**Passage shown**
[Begin]
Of course, the Bacula file daemon can run scripts before and after the backup. The script output and return values are taken into consideration and added to the backup report. The Bacula file daemon can also compress and encrypt the backup data before sending it to the storage daemon.
Encryption occurs transparently, however, as only the file daemon with the right key can restore the data. A master key kept in secure storage avoids the risk of being unable to access the stored data if the key is lost.
The Bacula storage daemon writes data to backup media, which can include hard disks, single tape drives, and tape libraries. To ensure high throughput and operations, the Bacula storage daemon can cache the data in a spool directory and then transfer the data at a single pass and at high speed to the tape. A script is used to control tape libraries. The script can talk to basically any device that supports command-line based controls.
Additionally, the storage daemon offers the option of copying data from one storage medium to another, thus supporting migration and virtual backups.
The Director Daemon
The Bacula director relies on support for various databases for its catalog: SQLite, MySQL, or PostgreSQL. Access Control Lists (ACLs) are useful for restricting access to resources, especially in large environments (Table 4), making sure that certain administrators work only on a certain group of servers and, if necessary, only back up and restore data to these specific servers.
[End]
**Data lines**
[Begin]
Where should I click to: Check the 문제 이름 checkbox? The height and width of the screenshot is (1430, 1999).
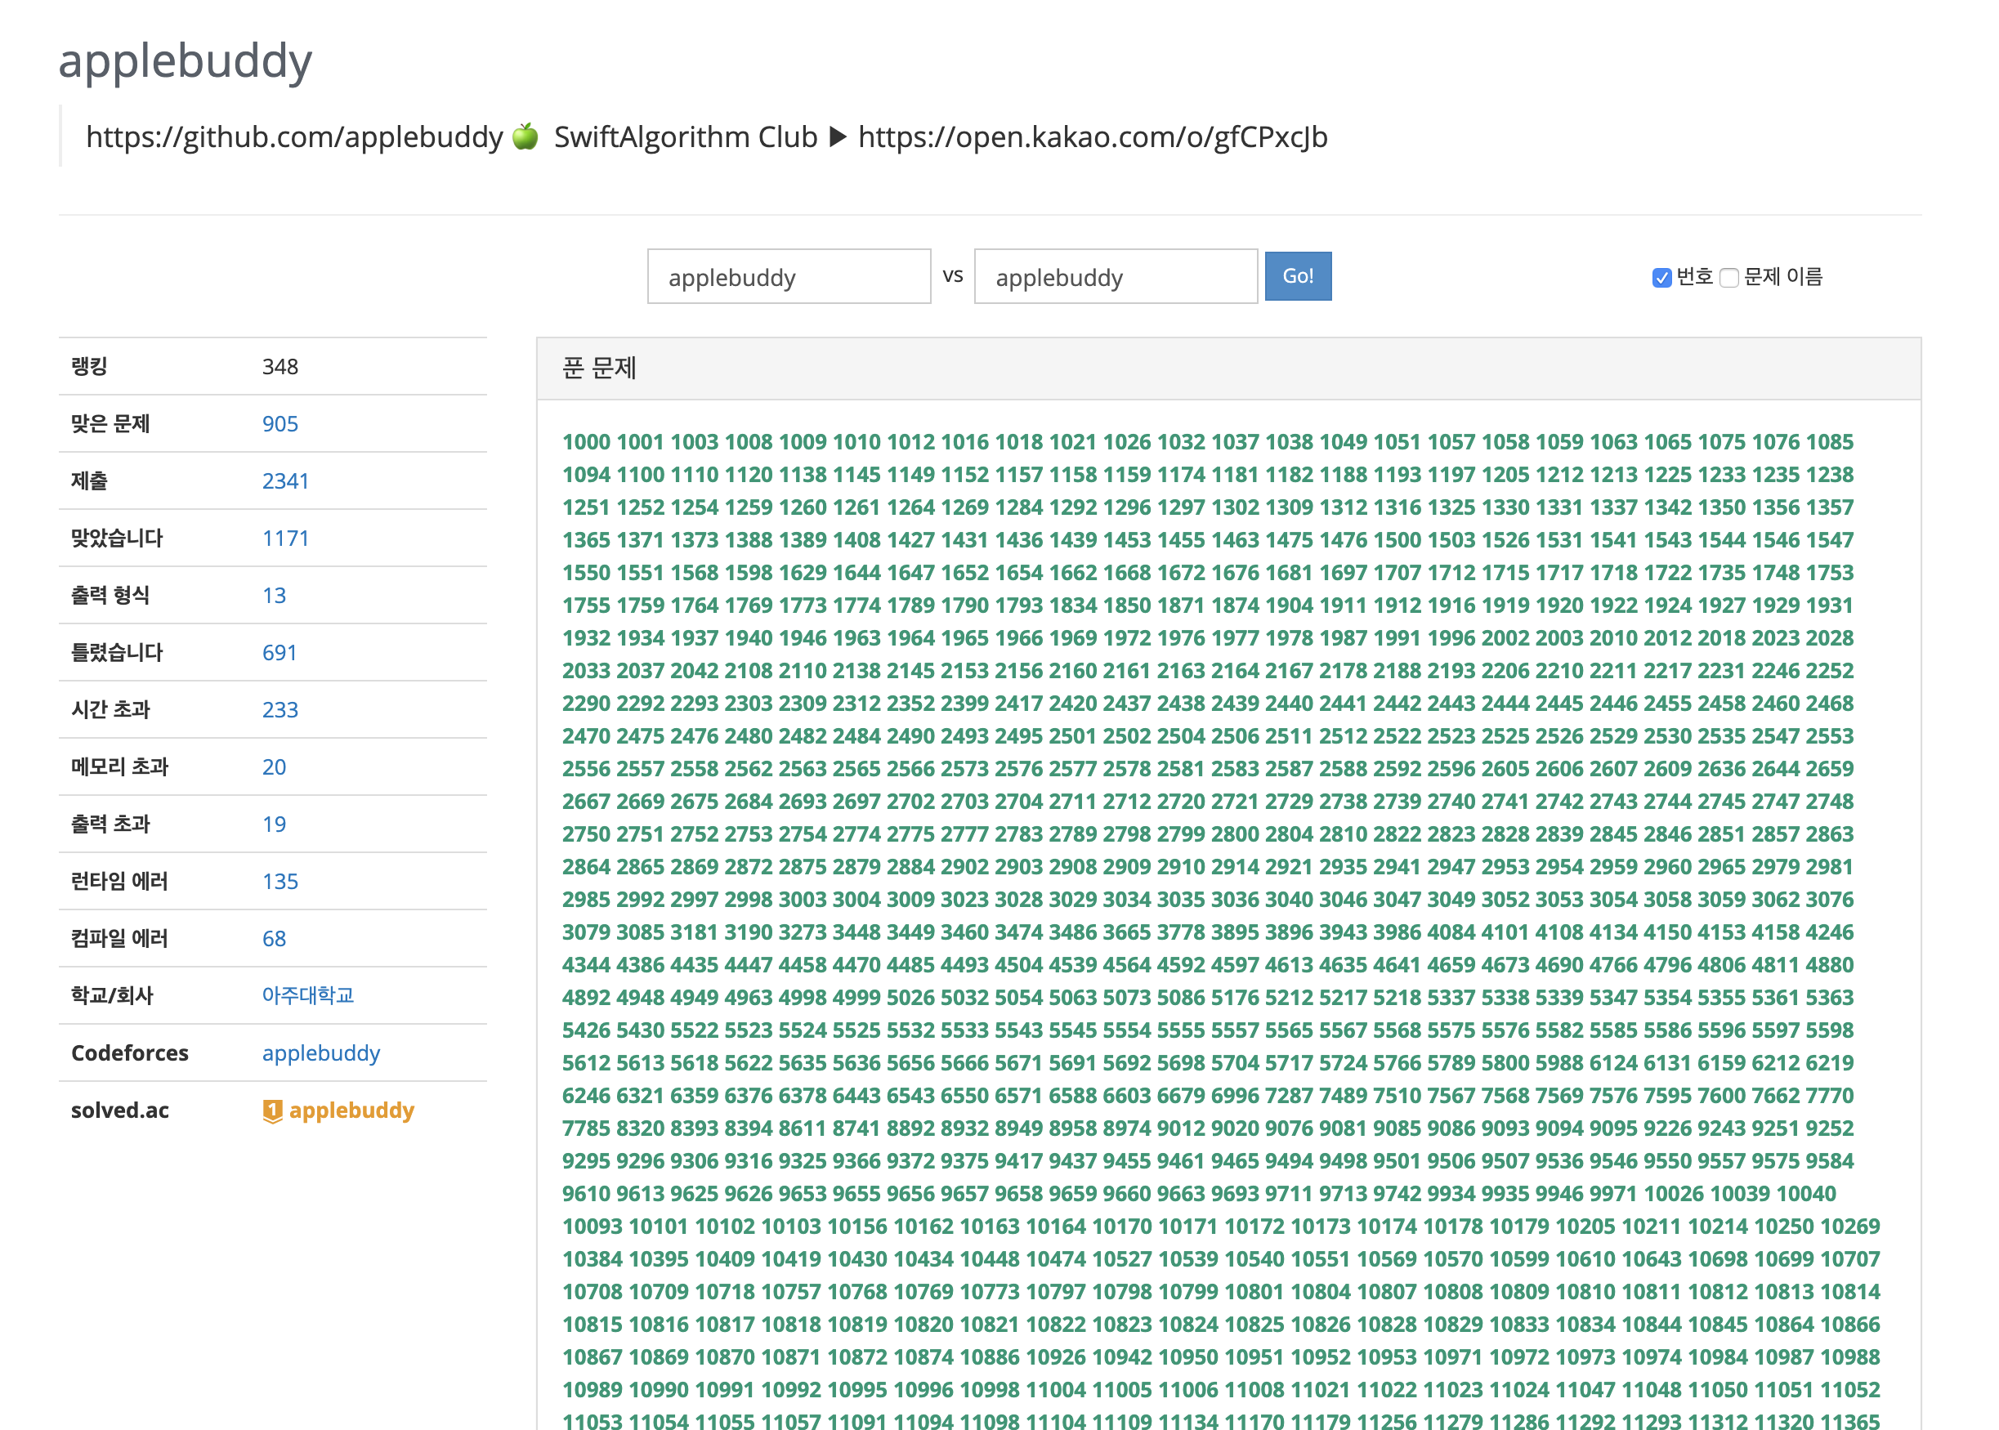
[End]
**Challenge 1**
Can you rewrite the Bacula passage starting with "Encryption occurs transparently, however, as" and going on through "key is lost.", changing "master key" to "recovery key"?
**Challenge 2**
Which databases does the Bacula passage list as supported for the director's catalog?
**Challenge 3**
Could you carry the Bacula passage forward from the point where it stops?

**Expected output 1**
Encryption occurs transparently, however, as only the file daemon with the right key can restore the data. A recovery key kept in secure storage avoids the risk of being unable to access the stored data if the key is lost.

**Expected output 2**
SQLite, MySQL, or PostgreSQL.

**Expected output 3**
Tabelle 4: Bacula ACLs
ACL name |
Meaning |
---|---|
Catalog ACL |
Restriction to specific catalogs |
Client ACL |
Restriction to specific clients |
Command ACL |
Restriction to specific console commands, e.g. restore only |
Fileset ACL |
Restriction to specific filesets |
Job ACL |
Restriction to specific jobs |
Plugin Options ACL |
Restriction to specific plugin options |
Pool ACL |
Restriction to specific pools |
Storage ACL |
Restriction to specific devices |
Where ACL |
Restriction to specific restore paths |
Restarting the Bacula director while a backup is running is particularly critical; however, the director can parse most changes to the Bacula configuration at runtime without interrupting the backup.
The Bacula Console
Although the Bacula console is a command-line interface (CLI), it is very convenient. The help
command gives the administrator an overview of the available commands at any time. When you execute a command, the required parameters are prompted for interactively in a menu.
If you compile the Bacula Console with readline support, the Bacula console has the same level of convenience as the Bash shell. Both tab completion for commands and parameters and a searchable history are available.
You can easily automate the Bacula console: Simply pipe the sequence of commands to STDIN, and the output occurs on STDOUT.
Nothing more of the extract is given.